[What you should do] Quote the records from the line with "Viewport: 768px width, 1581px" to the line with "Action: tap(37, 166)", both included, reproducing each line exactly.
--*--
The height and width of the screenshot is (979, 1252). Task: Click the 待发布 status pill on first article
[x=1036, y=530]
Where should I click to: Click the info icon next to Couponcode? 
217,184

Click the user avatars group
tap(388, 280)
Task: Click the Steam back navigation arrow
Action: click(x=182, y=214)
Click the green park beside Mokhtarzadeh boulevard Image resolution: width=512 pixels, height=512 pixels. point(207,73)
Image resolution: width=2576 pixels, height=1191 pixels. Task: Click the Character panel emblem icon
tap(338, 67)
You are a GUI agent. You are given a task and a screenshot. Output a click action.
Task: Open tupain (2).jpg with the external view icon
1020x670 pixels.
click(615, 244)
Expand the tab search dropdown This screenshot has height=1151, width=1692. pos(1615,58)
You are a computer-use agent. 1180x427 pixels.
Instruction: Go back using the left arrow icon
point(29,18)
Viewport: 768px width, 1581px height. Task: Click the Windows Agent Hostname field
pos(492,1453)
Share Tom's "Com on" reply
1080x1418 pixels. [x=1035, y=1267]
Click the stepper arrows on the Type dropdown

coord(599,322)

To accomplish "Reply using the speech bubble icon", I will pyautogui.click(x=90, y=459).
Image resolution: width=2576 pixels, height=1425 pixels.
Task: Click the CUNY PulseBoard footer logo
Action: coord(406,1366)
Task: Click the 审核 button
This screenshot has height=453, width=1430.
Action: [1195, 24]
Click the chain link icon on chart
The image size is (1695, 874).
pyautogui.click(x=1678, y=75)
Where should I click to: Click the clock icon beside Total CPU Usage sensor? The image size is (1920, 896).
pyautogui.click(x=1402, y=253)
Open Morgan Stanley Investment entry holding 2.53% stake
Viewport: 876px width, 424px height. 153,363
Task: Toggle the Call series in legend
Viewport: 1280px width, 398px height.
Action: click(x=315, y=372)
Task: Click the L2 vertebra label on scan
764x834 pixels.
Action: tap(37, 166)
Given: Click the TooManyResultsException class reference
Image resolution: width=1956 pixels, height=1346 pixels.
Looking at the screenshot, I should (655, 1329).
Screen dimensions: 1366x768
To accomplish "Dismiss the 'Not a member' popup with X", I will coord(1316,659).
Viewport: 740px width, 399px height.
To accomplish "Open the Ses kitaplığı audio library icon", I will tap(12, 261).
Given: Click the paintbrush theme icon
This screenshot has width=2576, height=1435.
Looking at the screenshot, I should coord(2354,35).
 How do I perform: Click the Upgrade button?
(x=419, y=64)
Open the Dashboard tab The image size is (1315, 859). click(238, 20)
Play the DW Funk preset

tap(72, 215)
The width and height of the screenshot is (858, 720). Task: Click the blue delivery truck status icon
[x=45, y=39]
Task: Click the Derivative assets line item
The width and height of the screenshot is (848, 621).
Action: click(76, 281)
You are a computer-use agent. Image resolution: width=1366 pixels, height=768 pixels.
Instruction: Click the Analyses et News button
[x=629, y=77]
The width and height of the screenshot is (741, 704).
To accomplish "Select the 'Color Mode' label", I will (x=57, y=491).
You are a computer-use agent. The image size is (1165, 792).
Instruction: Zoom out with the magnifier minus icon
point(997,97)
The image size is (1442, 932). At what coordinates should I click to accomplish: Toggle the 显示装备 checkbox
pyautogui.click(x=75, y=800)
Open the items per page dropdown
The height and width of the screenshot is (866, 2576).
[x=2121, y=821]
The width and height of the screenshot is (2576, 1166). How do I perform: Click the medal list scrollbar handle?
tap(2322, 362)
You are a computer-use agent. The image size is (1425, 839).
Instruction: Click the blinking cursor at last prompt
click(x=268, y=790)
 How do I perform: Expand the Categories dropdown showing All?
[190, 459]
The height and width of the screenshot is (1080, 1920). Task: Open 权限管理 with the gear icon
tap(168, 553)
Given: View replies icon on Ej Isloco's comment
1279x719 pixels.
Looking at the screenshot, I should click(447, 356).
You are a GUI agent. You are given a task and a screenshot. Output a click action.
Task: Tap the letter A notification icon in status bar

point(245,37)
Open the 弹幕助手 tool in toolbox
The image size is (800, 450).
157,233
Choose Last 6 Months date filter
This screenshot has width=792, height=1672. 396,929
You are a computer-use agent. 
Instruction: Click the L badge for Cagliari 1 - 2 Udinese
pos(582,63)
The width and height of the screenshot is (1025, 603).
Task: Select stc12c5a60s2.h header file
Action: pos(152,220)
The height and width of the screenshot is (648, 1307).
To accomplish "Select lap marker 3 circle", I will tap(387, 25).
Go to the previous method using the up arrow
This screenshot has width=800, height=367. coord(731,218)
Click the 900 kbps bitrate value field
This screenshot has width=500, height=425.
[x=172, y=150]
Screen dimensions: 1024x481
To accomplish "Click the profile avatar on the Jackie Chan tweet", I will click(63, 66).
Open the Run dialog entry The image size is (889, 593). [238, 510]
--*--
[Solution for this exercise]
Viewport: 768px width, 1581px height. Task: Click the Windows Agent Hostname field
pos(492,1453)
Share Tom's "Com on" reply
1080x1418 pixels. [x=1035, y=1267]
Click the stepper arrows on the Type dropdown

coord(599,322)

To accomplish "Reply using the speech bubble icon", I will pyautogui.click(x=90, y=459).
Image resolution: width=2576 pixels, height=1425 pixels.
Task: Click the CUNY PulseBoard footer logo
Action: coord(406,1366)
Task: Click the 审核 button
This screenshot has height=453, width=1430.
Action: [1195, 24]
Click the chain link icon on chart
The image size is (1695, 874).
pyautogui.click(x=1678, y=75)
Where should I click to: Click the clock icon beside Total CPU Usage sensor? The image size is (1920, 896).
pyautogui.click(x=1402, y=253)
Open Morgan Stanley Investment entry holding 2.53% stake
Viewport: 876px width, 424px height. 153,363
Task: Toggle the Call series in legend
Viewport: 1280px width, 398px height.
Action: click(x=315, y=372)
Task: Click the L2 vertebra label on scan
764x834 pixels.
Action: tap(37, 166)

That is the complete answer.